- [TEXTAUSZUG]:

--

Am 25. September wird zum ersten Mal das neue Wahlgesetz zur Anwendung kommen. Was sich für Südtirol ändert und wer innerhalb der SVP um seinen Sitz bangen muss.
Parlamento
Foto: upi
Für einen Teil der Südtiroler Parlamentarier werden es die letzten heißen Tage in Rom werden.
Denn bei den anstehenden Neuwahlen am 25. September kommt zum ersten Mal das neue italienische Wahlgesetz zu Anwendung. Der Sinn des Gesetzes war die Verkleinerung des Parlaments. Damit wird auch Südtirol bzw. die Südtiroler Volkspartei Federn lassen müssen.
Bei den Parlamentswahlen 2018 hat die SVP den historischen Höchststand ihrer Mandatare in Rom erreicht. Mit Julia Unterberger, Meinhard Durnwalder und Dieter Steger zogen drei SVP-Vertreter in den Senat ein. Dazu kommt der PD-Senator Gianclaudio Bressa, der in einer Listenverbindung mit der SVP im Wahlkreis „Bozen-Leifers“ gewählt wurde.
Ebenso drei Sitze erreichte die SVP erstmals in der Abgeordnetenkammer. Dort sitzen Renate Gebhard, Albrecht Plangger und Manfred Schullian. Ebenso muss man Maria-Elena Boschi (Italia Viva) dazurechnen, die über die PD-SVP-Schiene ebenfalls in Südtirol gewählt wurde.

--

- [BEREITGESTELLTES MATERIAL]:
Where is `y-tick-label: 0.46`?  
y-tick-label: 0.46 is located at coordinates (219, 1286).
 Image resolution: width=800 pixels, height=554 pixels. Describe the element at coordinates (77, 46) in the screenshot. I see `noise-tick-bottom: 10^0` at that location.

--

- [AUFGABE]: Welchen Zweck hatte das neue italienische Wahlgesetz laut dem Text über die Wahlen am 25. September?

- [ANTWORT]: Das Gesetz sollte das Parlament verkleinern.